Dataset entries:
--

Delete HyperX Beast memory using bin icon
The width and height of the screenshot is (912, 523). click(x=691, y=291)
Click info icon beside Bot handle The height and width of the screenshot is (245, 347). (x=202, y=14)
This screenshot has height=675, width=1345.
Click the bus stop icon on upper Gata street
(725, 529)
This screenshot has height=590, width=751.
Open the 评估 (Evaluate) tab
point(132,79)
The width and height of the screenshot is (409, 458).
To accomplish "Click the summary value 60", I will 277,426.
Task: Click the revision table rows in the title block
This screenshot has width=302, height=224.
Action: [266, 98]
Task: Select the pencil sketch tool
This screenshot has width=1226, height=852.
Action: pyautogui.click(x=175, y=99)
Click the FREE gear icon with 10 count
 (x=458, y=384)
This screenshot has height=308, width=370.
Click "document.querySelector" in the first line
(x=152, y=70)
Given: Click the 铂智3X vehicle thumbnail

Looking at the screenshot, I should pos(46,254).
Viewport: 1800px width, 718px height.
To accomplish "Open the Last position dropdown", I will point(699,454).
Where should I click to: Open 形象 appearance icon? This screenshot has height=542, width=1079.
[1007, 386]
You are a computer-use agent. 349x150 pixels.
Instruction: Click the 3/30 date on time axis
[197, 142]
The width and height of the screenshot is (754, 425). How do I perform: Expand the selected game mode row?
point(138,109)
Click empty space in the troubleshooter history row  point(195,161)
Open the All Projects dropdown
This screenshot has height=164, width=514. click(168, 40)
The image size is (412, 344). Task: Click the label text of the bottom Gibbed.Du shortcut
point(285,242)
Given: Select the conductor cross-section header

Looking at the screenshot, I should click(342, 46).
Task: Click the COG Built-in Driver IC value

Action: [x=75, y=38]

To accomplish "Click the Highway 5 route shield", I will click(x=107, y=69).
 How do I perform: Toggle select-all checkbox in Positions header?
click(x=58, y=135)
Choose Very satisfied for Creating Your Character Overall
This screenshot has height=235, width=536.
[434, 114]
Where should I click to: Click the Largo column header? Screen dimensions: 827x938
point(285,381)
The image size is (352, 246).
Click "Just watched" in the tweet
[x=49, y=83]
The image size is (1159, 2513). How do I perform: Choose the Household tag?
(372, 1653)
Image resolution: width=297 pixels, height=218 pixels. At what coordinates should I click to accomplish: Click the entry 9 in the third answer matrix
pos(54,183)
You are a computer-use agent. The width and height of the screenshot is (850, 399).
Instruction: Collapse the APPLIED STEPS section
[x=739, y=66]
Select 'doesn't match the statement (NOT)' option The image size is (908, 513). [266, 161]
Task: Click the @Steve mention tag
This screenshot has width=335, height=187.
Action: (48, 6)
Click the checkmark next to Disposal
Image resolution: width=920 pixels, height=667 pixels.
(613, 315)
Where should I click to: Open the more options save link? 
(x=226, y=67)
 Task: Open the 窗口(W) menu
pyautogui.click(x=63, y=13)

--

Aim of the task. Write out an exact transcription of the line with "This screenshot has width=335, height=187." and of each line after it; stop at the end of the records.

Solution.
This screenshot has width=335, height=187.
Action: (48, 6)
Click the checkmark next to Disposal
Image resolution: width=920 pixels, height=667 pixels.
(613, 315)
Where should I click to: Open the more options save link? 
(x=226, y=67)
 Task: Open the 窗口(W) menu
pyautogui.click(x=63, y=13)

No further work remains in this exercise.